Oggi dimenticarsi dell’atomo rischia di risultare anacronistico. Il nuovo interesse per il nucleare si sta consolidando in diversi paesi del continente: tralasciando la Francia, che ha in programma un piano molto aggressivo di sviluppo di nuovi reattori, si guarda ai cambi di direzione in Svezia, Belgio, Olanda, ai programmi di Finlandia, Romania, Slovacchia, Slovenia, Repubblica Ceca, così come all’ingresso nel club di nuove nazioni come la Polonia e la Norvegia.

L’interesse è principalmente sui reattori di ultima generazione di grande taglia, da oltre 1000 MWe, già costruiti in Cina, Russia, Emirati Arabi Uniti, Stati Uniti, Finlandia, Francia e in costruzione nel mondo in oltre 60 unità, così come ai piccoli reattori modulari, già operativi in Cina e Russia ma non ancora realizzati in Occidente. Le aspettative su questa nuova tecnologia sono molto alte: la loro taglia e complessità ridotte e la costruzione modulare in officina, potrebbero infatti aiutare a risolvere le due principali criticità del nucleare occidentale, i lunghi tempi di costruzione e gli alti costi, nonché rappresentare una soluzione idonea per alimentare i distretti industriali energivori classici, come quelli dell’acciaio, o emergenti, come i data centre per l’intelligenza artificiale.
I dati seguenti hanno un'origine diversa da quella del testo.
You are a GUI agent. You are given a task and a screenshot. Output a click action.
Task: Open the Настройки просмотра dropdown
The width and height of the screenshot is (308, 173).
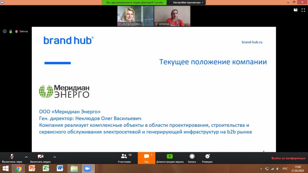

La Comunità Europea ha lanciato nel 2024 una Alleanza Industriale per lo sviluppo di questi Small Modular Reactors: l’Italia rappresenta sorprendentemente il secondo gruppo di aziende e organizzazioni coinvolte, nonostante il sostanziale abbandono politico di questo settore negli ultimi tre decenni. L’obiettivo europeo è chiaro: recuperare il terreno perso nei confronti del mondo orientale ma anche di quello statunitense, per avere i primi reattori modulari costruiti in Europa nel 2030 o poco più in là.
Sono nove i primi progetti identificati dall’Alleanza, tra reattori piccoli e reattori avanzati. Diversi sono extra-europei, il che pone un evidente problema di ripresa della capacità progettuale e innovativa dell’unione, ma due sono sostanzialmente “italiani”, entrambi basati sulla tecnologia dei reattori avanzati raffreddati a piombo liquido.
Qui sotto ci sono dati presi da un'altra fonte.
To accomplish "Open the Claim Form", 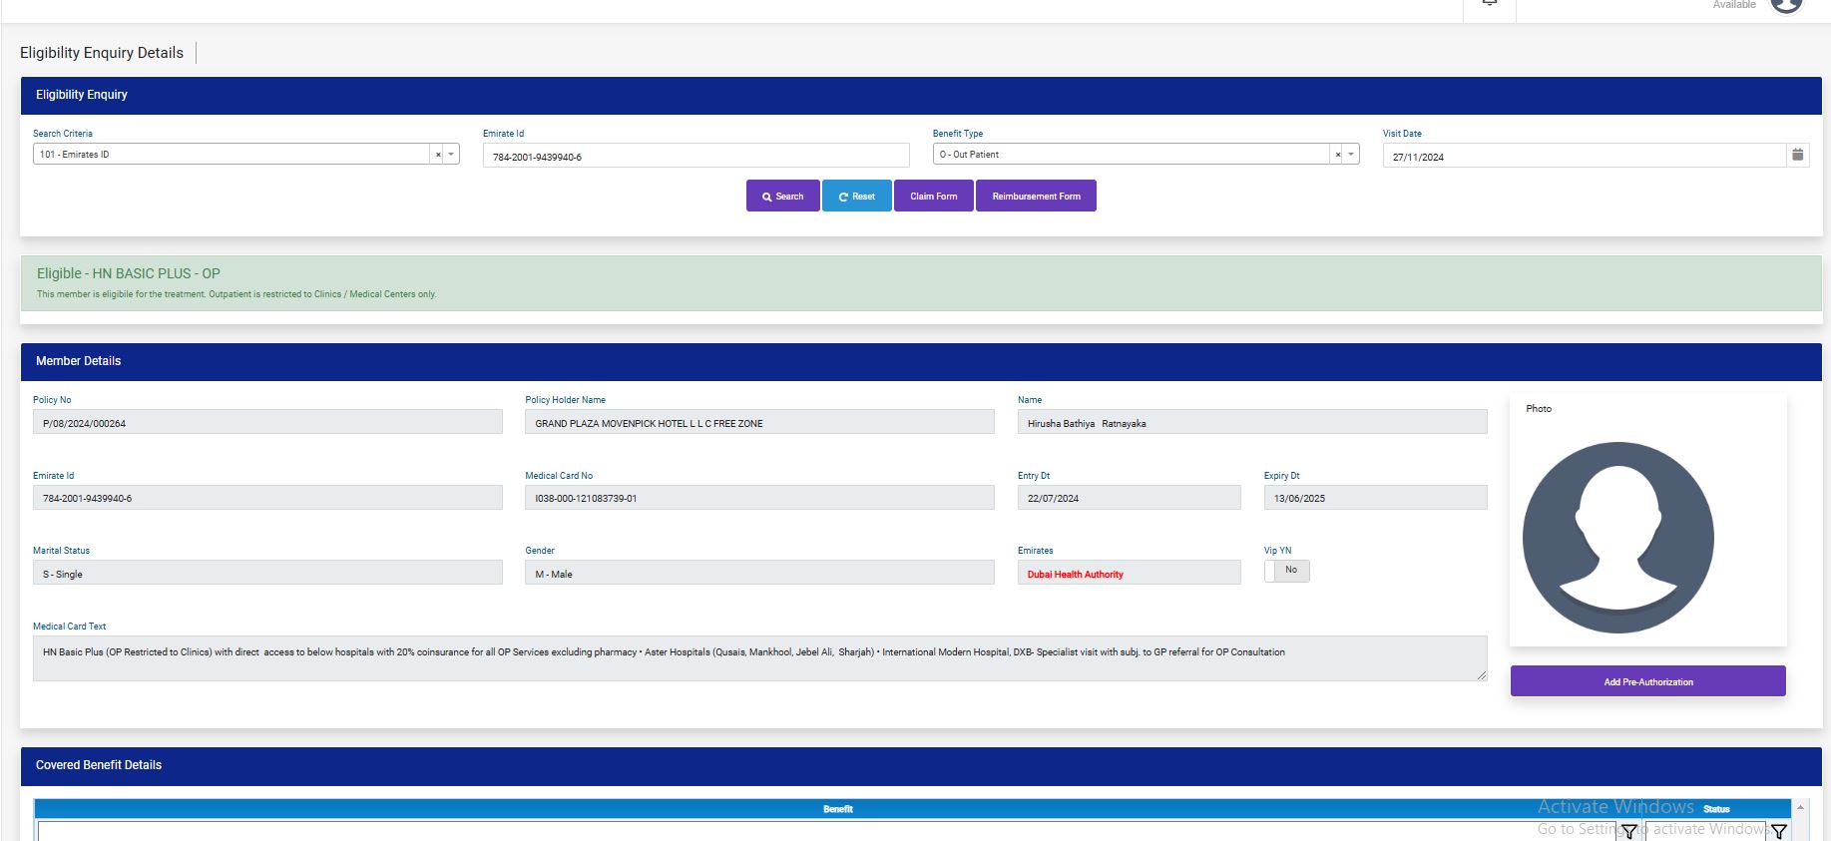I will coord(933,197).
La singolare notizia, insieme alla notevole vivacità della supply chain nucleare nostrana, ben nota per le proprie capacità e qualità realizzative, non solo in Europa, e al ritorno di interesse dei giovani per le tematiche nucleari nelle università italiane, costituisce un ventaglio di indizi espliciti circa il ruolo che il nostro Paese potrebbe giocare sullo scenario nucleare europeo.
Si tratta di passare all’azione. Riusciremo a cogliere l’opportunità, anche in casa nostra?